I sight on the lead carrier and put two rounds into his knee. He folds. The ram lurches, tips, hits the deck plating with a sound like a bell made of nightmares. The remaining three carriers scramble, and for a moment the formation is chaos.

We pour fire into the gap. Four more Vex drop. The rest pull back, leaving the ram stranded in the middle of the corridor like a beached cetacean, and I allow myself one breath of relief before I hear the sound that ends it.

Boots. Dozens of them. Coming from the Section Nine junction. The third wave, and this one is bigger than the first two combined.
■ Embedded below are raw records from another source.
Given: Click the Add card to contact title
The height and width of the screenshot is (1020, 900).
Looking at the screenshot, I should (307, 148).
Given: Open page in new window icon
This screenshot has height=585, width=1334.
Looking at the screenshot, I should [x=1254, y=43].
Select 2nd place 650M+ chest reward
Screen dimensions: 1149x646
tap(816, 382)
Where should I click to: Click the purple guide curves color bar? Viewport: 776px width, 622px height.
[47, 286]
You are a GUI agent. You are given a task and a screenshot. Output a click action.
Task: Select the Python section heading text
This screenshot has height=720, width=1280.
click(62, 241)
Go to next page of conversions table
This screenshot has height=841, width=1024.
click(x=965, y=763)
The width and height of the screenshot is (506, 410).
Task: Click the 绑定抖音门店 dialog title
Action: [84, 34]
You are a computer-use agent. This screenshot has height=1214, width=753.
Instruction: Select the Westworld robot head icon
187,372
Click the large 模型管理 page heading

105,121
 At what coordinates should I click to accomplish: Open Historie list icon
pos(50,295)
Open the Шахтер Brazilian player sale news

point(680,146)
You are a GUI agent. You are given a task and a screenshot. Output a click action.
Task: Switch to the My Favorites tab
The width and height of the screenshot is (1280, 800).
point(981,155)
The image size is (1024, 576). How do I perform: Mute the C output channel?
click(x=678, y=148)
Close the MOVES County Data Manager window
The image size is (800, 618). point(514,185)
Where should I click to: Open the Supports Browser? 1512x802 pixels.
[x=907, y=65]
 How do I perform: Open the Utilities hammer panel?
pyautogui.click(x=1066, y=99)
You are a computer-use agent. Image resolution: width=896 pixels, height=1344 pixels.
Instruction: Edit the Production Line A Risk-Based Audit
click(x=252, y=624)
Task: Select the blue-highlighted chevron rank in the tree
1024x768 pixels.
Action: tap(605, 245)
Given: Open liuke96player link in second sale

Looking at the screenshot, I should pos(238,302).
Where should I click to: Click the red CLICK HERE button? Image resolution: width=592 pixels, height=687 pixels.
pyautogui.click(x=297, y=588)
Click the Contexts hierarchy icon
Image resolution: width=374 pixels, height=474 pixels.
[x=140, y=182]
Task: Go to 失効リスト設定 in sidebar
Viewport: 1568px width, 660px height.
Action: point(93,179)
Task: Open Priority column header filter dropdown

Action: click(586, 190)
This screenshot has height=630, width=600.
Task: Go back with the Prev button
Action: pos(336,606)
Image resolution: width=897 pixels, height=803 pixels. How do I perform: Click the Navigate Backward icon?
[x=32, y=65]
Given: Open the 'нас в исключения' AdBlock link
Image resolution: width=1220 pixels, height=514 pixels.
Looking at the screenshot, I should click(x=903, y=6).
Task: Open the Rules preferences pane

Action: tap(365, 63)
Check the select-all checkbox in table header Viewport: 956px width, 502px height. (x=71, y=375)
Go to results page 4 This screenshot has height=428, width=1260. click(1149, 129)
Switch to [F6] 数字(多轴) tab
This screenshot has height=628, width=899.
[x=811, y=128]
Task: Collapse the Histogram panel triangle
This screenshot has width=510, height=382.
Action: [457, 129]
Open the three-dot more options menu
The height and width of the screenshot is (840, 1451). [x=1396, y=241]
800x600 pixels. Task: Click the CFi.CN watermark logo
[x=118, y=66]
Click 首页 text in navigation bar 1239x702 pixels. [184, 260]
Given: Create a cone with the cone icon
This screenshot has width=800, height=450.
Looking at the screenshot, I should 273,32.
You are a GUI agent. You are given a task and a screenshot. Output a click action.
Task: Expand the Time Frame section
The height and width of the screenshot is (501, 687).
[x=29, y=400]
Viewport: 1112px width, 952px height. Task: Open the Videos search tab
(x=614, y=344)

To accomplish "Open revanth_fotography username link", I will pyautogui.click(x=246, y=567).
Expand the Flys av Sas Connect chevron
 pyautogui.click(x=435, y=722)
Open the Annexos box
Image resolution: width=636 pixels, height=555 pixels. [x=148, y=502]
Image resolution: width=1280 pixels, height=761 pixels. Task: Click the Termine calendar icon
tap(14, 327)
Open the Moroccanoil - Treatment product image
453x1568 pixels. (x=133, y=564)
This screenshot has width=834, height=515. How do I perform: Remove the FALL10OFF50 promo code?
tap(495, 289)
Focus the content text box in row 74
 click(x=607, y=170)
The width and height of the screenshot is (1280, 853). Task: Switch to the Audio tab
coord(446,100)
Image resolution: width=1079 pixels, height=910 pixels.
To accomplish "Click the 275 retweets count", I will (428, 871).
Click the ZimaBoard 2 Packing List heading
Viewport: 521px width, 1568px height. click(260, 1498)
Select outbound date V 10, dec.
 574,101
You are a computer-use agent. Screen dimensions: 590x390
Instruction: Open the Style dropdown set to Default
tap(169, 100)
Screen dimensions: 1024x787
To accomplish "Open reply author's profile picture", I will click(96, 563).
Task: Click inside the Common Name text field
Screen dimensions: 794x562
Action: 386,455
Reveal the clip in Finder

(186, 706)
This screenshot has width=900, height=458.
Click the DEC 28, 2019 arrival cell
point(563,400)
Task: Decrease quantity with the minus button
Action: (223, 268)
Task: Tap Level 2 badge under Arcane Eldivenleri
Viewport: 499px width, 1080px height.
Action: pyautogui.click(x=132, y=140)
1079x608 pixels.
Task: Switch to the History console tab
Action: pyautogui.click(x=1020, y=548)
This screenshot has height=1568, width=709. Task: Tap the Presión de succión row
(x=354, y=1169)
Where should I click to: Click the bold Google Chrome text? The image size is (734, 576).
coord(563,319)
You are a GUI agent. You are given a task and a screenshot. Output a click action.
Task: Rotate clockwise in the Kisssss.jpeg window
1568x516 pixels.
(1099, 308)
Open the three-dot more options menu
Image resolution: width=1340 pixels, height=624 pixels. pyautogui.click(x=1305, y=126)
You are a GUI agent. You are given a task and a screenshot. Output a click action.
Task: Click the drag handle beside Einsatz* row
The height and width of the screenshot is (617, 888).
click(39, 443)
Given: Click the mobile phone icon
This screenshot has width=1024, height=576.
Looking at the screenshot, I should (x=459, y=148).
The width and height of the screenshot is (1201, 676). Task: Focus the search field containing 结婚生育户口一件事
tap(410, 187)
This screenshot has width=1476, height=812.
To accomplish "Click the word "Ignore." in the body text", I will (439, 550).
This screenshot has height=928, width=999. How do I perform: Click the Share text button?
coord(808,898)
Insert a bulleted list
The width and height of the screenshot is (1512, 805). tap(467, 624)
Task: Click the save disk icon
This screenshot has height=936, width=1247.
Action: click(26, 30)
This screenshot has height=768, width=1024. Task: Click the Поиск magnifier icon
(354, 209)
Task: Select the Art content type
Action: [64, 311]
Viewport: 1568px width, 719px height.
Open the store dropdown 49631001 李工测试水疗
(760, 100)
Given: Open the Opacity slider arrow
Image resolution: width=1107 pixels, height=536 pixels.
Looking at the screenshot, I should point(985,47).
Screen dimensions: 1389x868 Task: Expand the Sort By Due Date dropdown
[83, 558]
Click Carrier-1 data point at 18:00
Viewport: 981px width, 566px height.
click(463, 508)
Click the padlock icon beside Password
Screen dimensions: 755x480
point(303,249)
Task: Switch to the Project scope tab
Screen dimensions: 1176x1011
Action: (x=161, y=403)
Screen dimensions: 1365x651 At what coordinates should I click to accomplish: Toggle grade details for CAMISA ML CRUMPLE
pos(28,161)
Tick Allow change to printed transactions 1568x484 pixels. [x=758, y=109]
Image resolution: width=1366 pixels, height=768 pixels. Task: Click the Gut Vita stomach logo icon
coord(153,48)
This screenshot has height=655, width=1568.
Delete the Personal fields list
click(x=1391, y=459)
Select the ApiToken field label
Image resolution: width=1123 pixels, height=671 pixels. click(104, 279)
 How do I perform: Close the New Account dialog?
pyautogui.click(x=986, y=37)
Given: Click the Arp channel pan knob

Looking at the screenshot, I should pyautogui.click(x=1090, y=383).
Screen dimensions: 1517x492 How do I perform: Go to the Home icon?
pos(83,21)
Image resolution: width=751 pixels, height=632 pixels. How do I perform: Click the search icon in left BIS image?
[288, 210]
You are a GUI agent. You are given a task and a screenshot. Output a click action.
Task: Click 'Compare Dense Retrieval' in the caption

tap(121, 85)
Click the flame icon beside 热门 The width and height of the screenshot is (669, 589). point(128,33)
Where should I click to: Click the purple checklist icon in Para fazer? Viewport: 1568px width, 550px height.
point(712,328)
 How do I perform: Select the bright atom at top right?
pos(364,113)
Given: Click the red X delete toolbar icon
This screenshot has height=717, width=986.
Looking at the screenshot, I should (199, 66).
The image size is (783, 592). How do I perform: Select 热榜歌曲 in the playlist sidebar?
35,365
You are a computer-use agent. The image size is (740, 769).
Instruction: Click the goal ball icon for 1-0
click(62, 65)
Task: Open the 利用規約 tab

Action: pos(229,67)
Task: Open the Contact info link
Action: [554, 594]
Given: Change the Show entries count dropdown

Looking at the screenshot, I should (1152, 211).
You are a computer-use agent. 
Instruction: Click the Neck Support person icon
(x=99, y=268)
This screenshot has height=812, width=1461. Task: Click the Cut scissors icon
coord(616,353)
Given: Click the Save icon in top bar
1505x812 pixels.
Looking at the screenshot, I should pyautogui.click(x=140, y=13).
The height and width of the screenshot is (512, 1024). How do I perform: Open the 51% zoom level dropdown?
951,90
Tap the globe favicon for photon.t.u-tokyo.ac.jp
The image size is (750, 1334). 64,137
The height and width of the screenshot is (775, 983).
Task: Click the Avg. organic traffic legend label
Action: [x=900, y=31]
"Zane. Third wave incoming. Double the numbers." My voice is flat, which is the voice that means I've already accepted what's about to happen and moved past it into the clean space of pure function. "If you have anything to send, send it now."

Silence for two heartbeats. Then Zane, not flat, not calm, but controlled in the way that means he's moving pieces on a board only he can see: "Hold for three minutes. Help is coming."

Three minutes.

I reload. Redistribute my people. Push the two most wounded to the rear. Set the remaining proximity charge at the corridor's narrowest point and arm it for manual detonation, because I want to choose the moment.

The third wave comes, and it is everything.

Thirty soldiers. Forty. The corridor fills with them, a tide of black tactical gear and muzzle flash, and my team fires and fires and it's not enough. The Vex push through our fire by sheer numbers, stepping over their own dead, and the barricade position begins to collapse.